- [What this task involves]: With the pictures excluded, output only the lines from the one containing "The height and" through the last line of the entries, unchanged.

Stored data entries:
____________
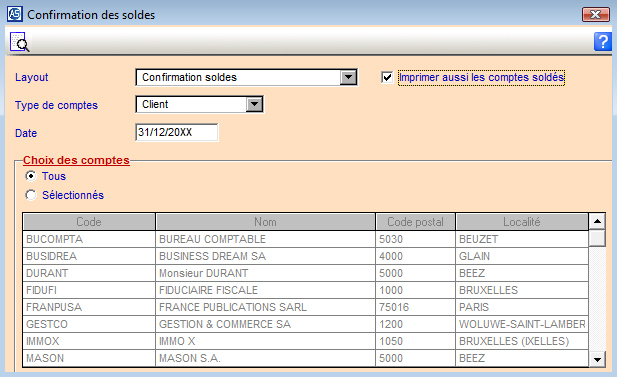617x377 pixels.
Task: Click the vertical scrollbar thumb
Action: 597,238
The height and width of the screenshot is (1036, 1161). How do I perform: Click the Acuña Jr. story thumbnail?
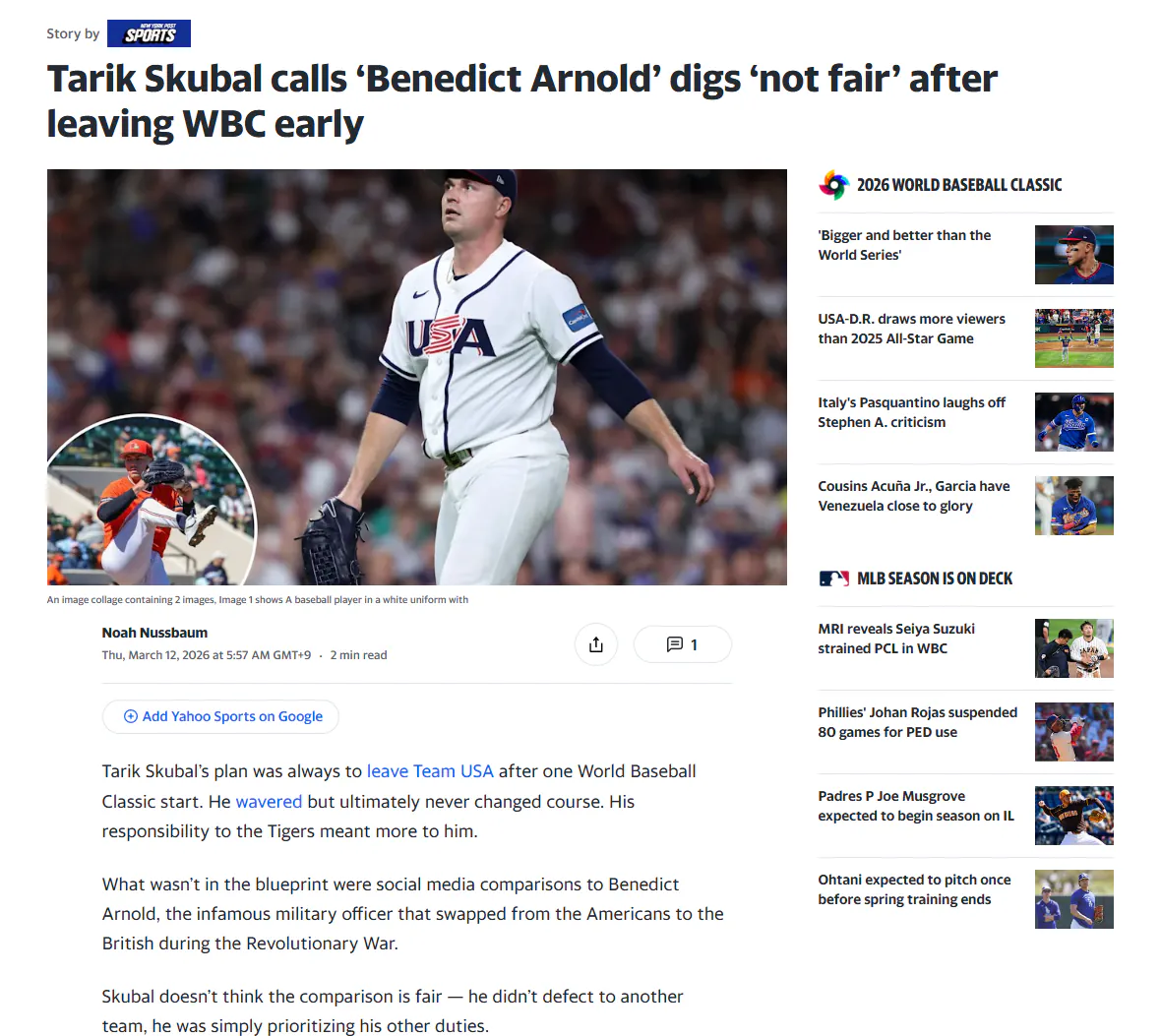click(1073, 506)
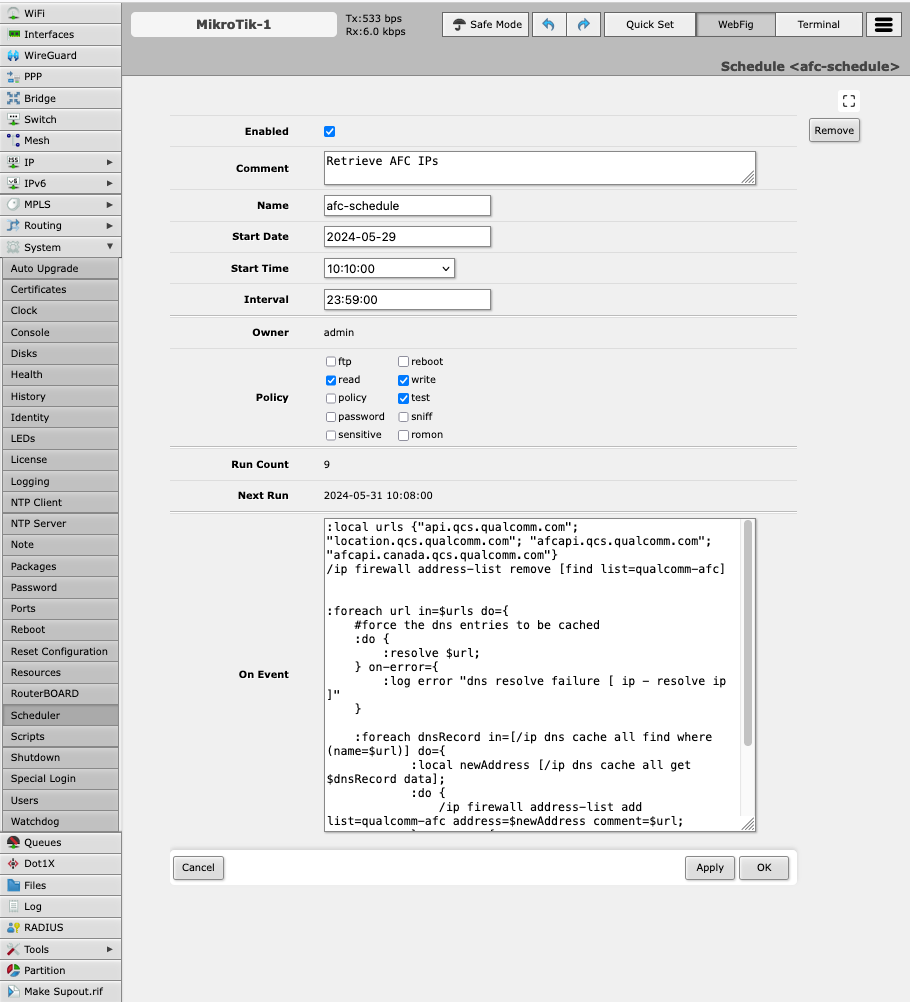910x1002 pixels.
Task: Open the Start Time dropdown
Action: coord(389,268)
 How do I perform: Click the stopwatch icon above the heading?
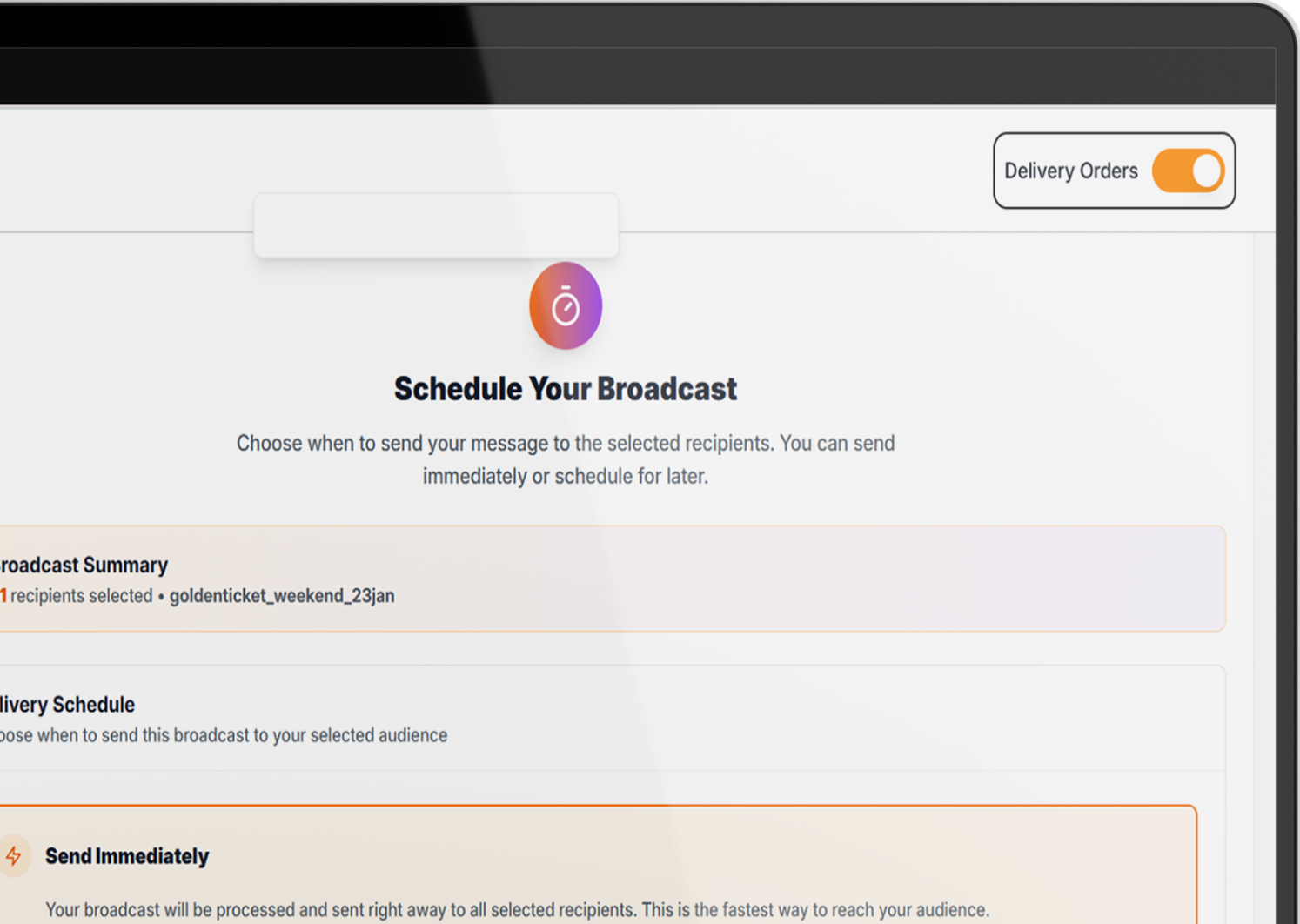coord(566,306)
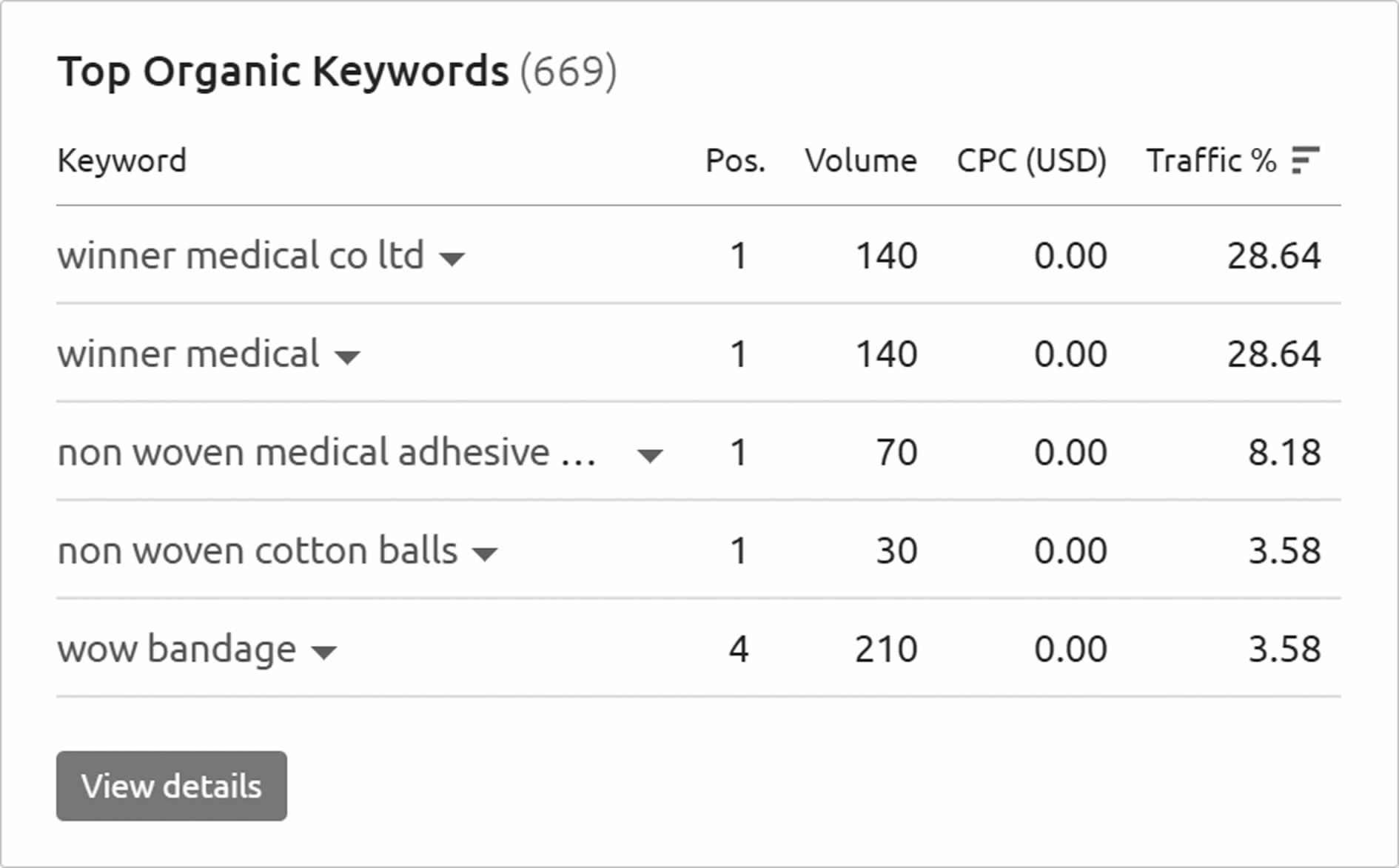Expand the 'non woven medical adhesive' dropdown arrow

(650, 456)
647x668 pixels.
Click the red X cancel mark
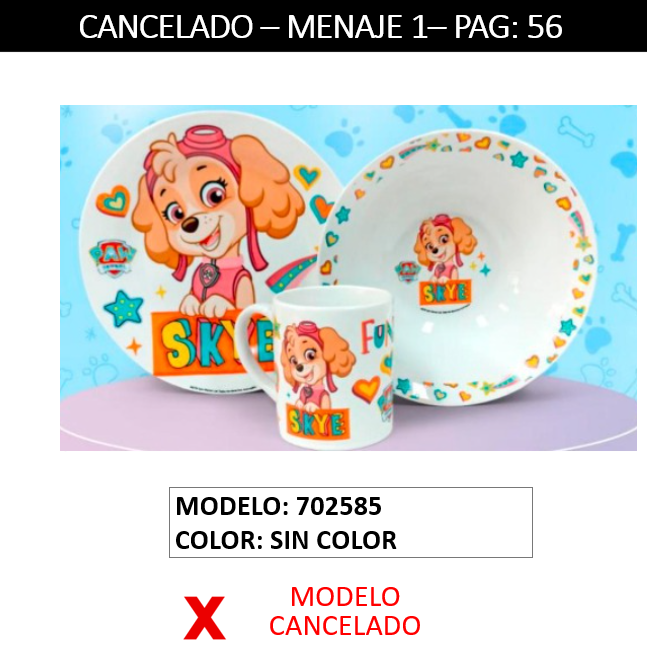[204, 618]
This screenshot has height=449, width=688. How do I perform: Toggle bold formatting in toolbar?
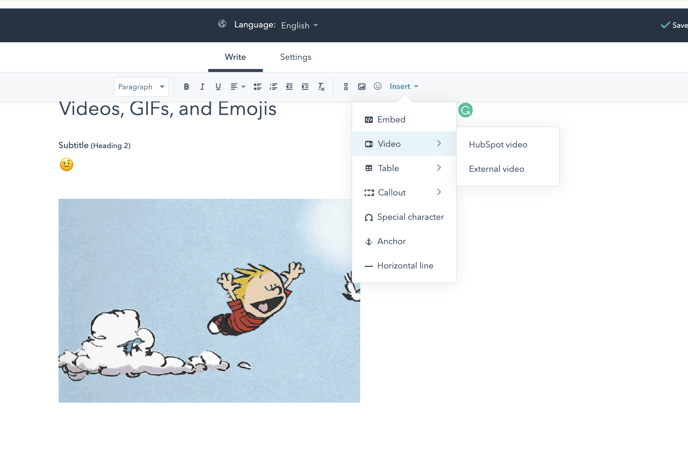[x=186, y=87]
____________
- [Written solution]:
The height and width of the screenshot is (1036, 1161). How do I perform: Click the Acuña Jr. story thumbnail?
click(1073, 506)
910x1002 pixels.
Task: Open the Start Time dropdown
Action: coord(389,268)
 How do I perform: Click the stopwatch icon above the heading?
coord(566,306)
Expand the 'non woven medical adhesive' dropdown arrow

(650, 456)
647x668 pixels.
Click the red X cancel mark
[204, 618]
This screenshot has height=449, width=688. How do I perform: Toggle bold formatting in toolbar?
[x=186, y=87]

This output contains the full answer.